The standard graft material for alveolar cleft repair (ACR) is autogenous iliac crest. However, a promising alternative potential graft adjunct - newborn human umbilical cord mesenchymal stem cells (h-UCMSC) - has yet to be explored in vivo. Their capacity for self-renewal, multipotent differentiation, and proliferation allows h-UCMSC to be harnessed for regenerative medicine. Our study seeks to evaluate the efficacy of using tissue-derived h-UCMSC and their osteogenic capabilities in a murine model to improve ACR.
Foxn1 mice were separated into three groups with the following calvarial defects: (1) no-treatment (empty defect; n=6), (2) poly (D,L-lactide-co-glycolide) (PLGA) scaffold (n=6), and (3) h-UCMSC with PLGA (n=4). Bilateral 2-mm diameter parietal bone critical-sized defects were created using a dental drill. Micro-CT imaging occurred at 1, 2, 3, and 4 weeks postoperatively. The mice were euthanized 4 weeks postoperatively for RNAscope analysis, immunohistochemistry, and histology.
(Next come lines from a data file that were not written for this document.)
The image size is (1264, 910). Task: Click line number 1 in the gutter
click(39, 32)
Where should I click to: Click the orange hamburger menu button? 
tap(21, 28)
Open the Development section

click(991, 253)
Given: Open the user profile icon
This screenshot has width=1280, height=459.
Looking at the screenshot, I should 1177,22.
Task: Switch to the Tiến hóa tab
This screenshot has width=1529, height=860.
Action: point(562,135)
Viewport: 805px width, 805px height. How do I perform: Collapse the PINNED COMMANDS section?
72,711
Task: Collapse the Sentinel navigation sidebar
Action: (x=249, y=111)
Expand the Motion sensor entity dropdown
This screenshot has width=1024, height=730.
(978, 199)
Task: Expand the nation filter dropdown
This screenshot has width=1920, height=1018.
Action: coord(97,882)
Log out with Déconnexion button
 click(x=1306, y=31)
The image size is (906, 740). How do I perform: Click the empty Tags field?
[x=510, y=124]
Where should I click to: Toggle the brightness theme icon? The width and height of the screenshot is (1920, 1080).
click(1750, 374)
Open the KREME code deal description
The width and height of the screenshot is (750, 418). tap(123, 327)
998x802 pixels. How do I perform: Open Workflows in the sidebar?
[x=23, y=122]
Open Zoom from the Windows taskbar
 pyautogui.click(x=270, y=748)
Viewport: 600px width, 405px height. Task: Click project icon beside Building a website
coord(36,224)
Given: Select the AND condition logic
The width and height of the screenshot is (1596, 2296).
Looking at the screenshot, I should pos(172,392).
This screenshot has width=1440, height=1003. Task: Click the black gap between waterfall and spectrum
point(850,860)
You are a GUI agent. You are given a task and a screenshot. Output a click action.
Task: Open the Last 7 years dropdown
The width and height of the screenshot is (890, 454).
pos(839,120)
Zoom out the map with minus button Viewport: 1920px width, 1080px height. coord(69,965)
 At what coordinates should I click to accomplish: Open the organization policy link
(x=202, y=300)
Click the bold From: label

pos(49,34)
No mice experienced complications during the follow-up period. Micro-CT and histology demonstrated that the no-treatment (1) and PLGA-only (2) defects remained patent without significant defect size differences across groups. In contrast, the h-UCMSC with PLGA group (3) had significantly greater bone fill on micro-CT and histology.
We demonstrate a successful calvarial defect model for the investigation of h-UCMSC-mediated osteogenesis and bone repair. Furthermore, evidence reveals that PLGA alone has neither short-term effects on bone formation nor any unwanted side effects, making it an attractive scaffold. Further investigation using h-UCMSC with PLGA in larger animals is warranted to advance future translation to patients requiring ACR.
Clinical Relevance Statement:
Our results demonstrate a successful murine calvarial defect model for the investigation of h-UCMSC-mediated osteogenesis and bone repair and provide preliminary evidence for the safe and efficacious use of this graft adjunct in alveolar cleft repair.